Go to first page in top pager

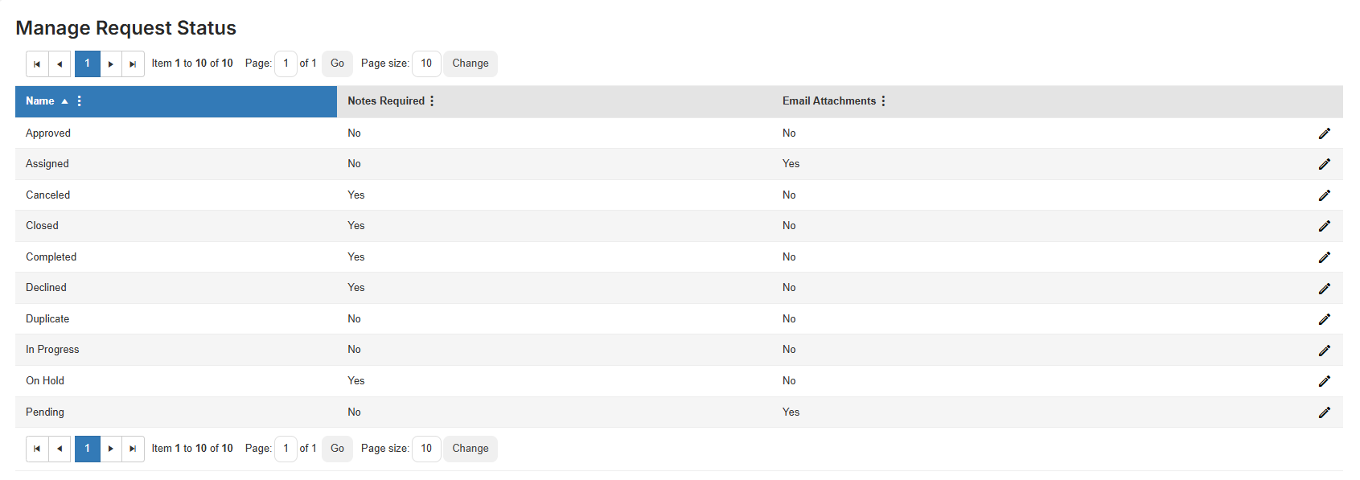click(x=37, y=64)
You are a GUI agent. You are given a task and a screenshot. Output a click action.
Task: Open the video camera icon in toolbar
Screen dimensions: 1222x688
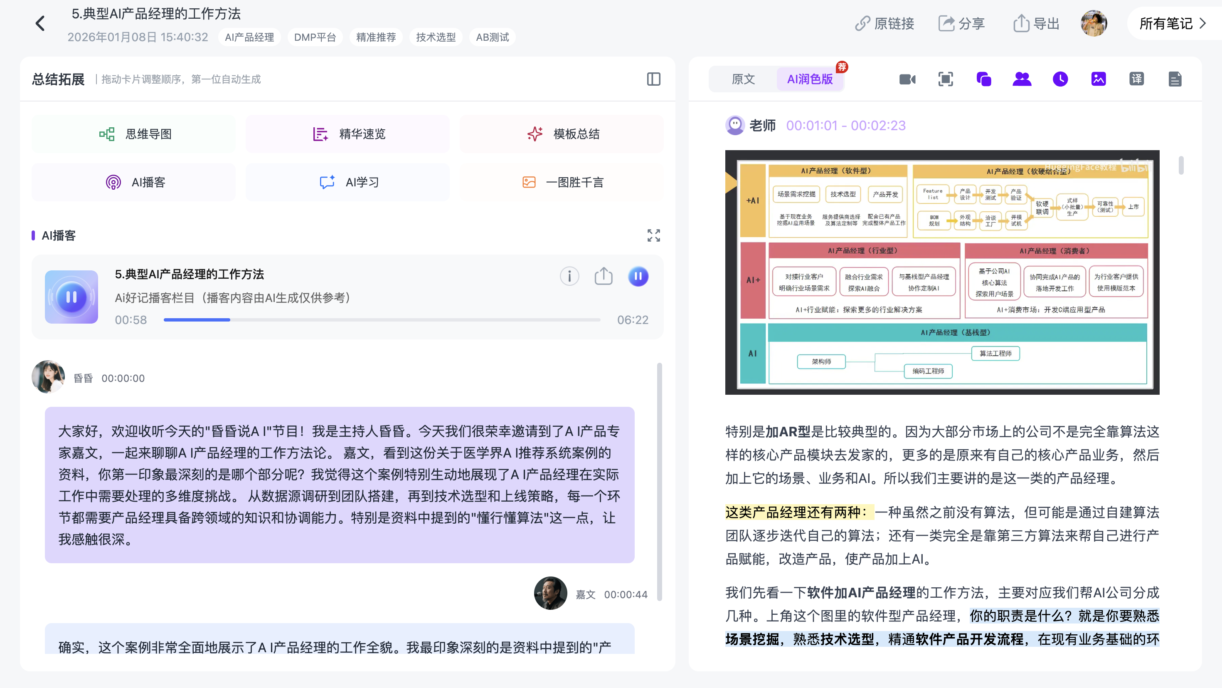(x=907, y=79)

* * *

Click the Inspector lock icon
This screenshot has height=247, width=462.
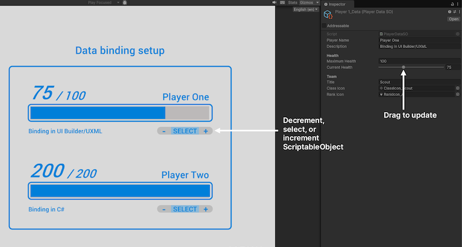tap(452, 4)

...

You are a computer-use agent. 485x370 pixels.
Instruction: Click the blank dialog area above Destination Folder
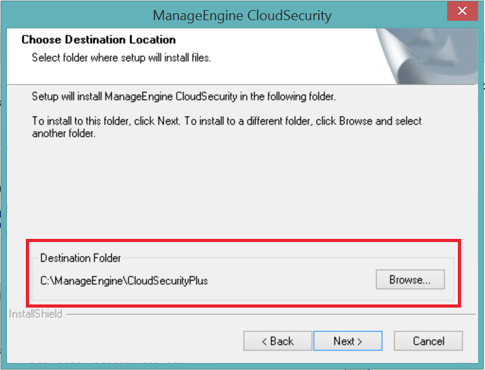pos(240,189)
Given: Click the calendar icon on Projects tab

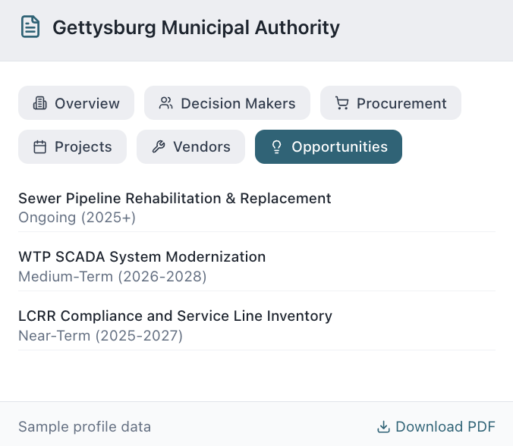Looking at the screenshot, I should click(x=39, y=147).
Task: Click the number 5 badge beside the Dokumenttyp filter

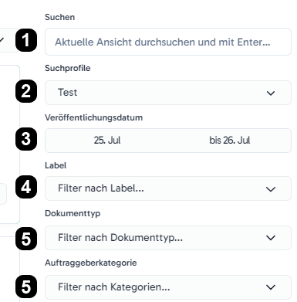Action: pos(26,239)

Your instructions
Which lines of the entries above contain the string "agent"? Copy each one.

Written solution
You are a GUI agent. You are given a task and a screenshot. Output a click action.
You are a computer-use agent. 485x370 pixels.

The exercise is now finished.